Mohon tunggu...
Diana Wardhani
Diana Wardhani Mohon Tunggu... Penulis - Penyunting Berita

Berkomitmen tinggi terhadap keakuratan dan kejelasan, dan menghadirkan berita yang berbobot untuk pembaca. Berfokus pada nilai-nilai etika jurnalistik. Memberikan kontribusi dalam memberitakan cerita-cerita yang relevan dan bermakna bagi pembaca di Suara Perempuan Nusantara.

Selanjutnya

Tutup

Kebijakan

Suara Perempuan Nusantara Menolak RUU Penyiaran 2024 yang Mengancam Kebebasan Jurnalis

13 Juli 2024   15:09 Diperbarui: 13 Juli 2024   15:13 40
+
Laporkan Konten
Laporkan Akun
Kompasiana adalah platform blog. Konten ini menjadi tanggung jawab bloger dan tidak mewakili pandangan redaksi Kompas.
Lihat foto
Source : Freepik.com

RUU Penyiaran 2024 yang sedang dibahas DPR menjadi sorotan tajam berbagai kalangan, termasuk Suara Perempuan Nusantara. RUU ini mengandung sejumlah pasal kontroversial yang berpotensi mengancam kebebasan pers, yang merupakan pilar utama demokrasi di Indonesia. Beberapa pasal dalam RUU ini tidak hanya bertentangan dengan UU Pers No. 40 Tahun 1999, tetapi juga mereduksi hak-hak jurnalis dan kebebasan berekspresi. Kami, Suara Perempuan Nusantara, dengan tegas menolak RUU Penyiaran 2024.
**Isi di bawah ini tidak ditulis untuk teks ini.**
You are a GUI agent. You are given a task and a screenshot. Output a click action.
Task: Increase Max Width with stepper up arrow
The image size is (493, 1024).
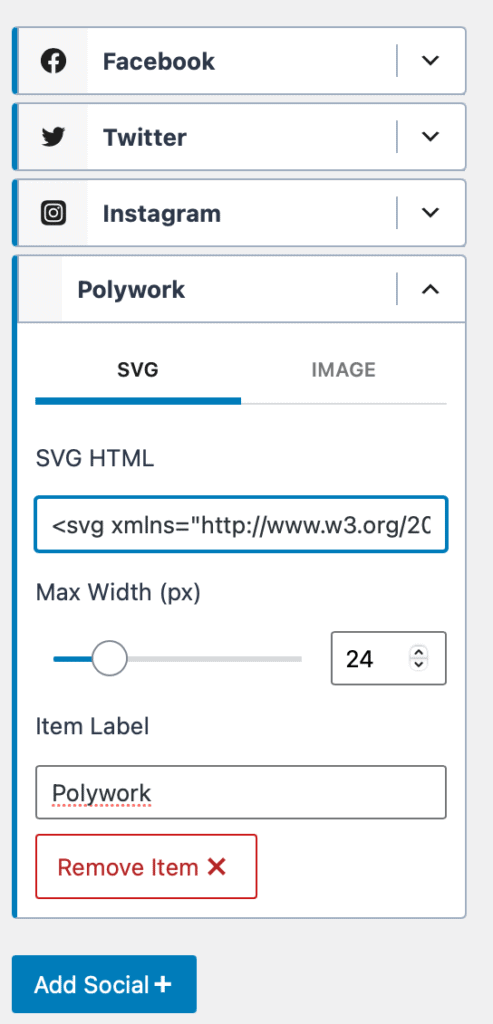[x=419, y=652]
Salah satu pasal yang paling kontroversial adalah Pasal 50 B ayat 2 huruf (c) yang melarang penayangan eksklusif jurnalistik investigasi. Larangan ini tidak masuk akal dan merusak esensi dari jurnalistik itu sendiri. Jurnalisme investigasi adalah alat vital dalam mengungkap kebenaran dan menyuarakan ketidakadilan. Melarang bentuk jurnalistik ini sama dengan membungkam suara-suara kritis yang berani mengungkapkan fakta di balik tirai kekuasaan. Jurnalisme investigasi adalah benteng terakhir dalam menjaga transparansi dan akuntabilitas di negara kita.

Nur Khotimah, Ketua Suara Perempuan Nusantara, menegaskan, "Melarang jurnalistik investigasi adalah langkah mundur dalam demokrasi kita. Ini adalah upaya sistematis untuk membungkam suara kebenaran dan melindungi kepentingan segelintir elit. Suara Perempuan Nusantara akan terus berjuang melawan setiap bentuk pembungkaman ini."

Pasal lainnya yang juga bermasalah adalah Pasal 42 ayat 2 yang memberikan kewenangan kepada Komisi Penyiaran Indonesia (KPI) untuk menyelesaikan sengketa jurnalistik. Ini jelas bertentangan dengan UU Pers yang mengamanatkan bahwa sengketa jurnalistik harus diselesaikan oleh Dewan Pers. KPI, yang seharusnya hanya mengawasi penyiaran, tidak memiliki kompetensi untuk mengadili sengketa pers. Mengalihkan wewenang ini ke KPI adalah langkah yang tidak hanya tumpang tindih, tetapi juga melemahkan fungsi Dewan Pers sebagai penjaga independensi pers.

Pasal 50 B ayat 2 huruf (k) yang melarang konten siaran yang mengandung penghinaan dan pencemaran nama baik juga sangat problematik. Pasal ini adalah "pasal karet" yang bisa digunakan untuk memberangus kebebasan pers dan membungkam kritik. Seperti yang kita lihat dalam UU ITE, pasal semacam ini rentan disalahgunakan untuk melindungi kepentingan-kepentingan tertentu dan menekan kebebasan berpendapat.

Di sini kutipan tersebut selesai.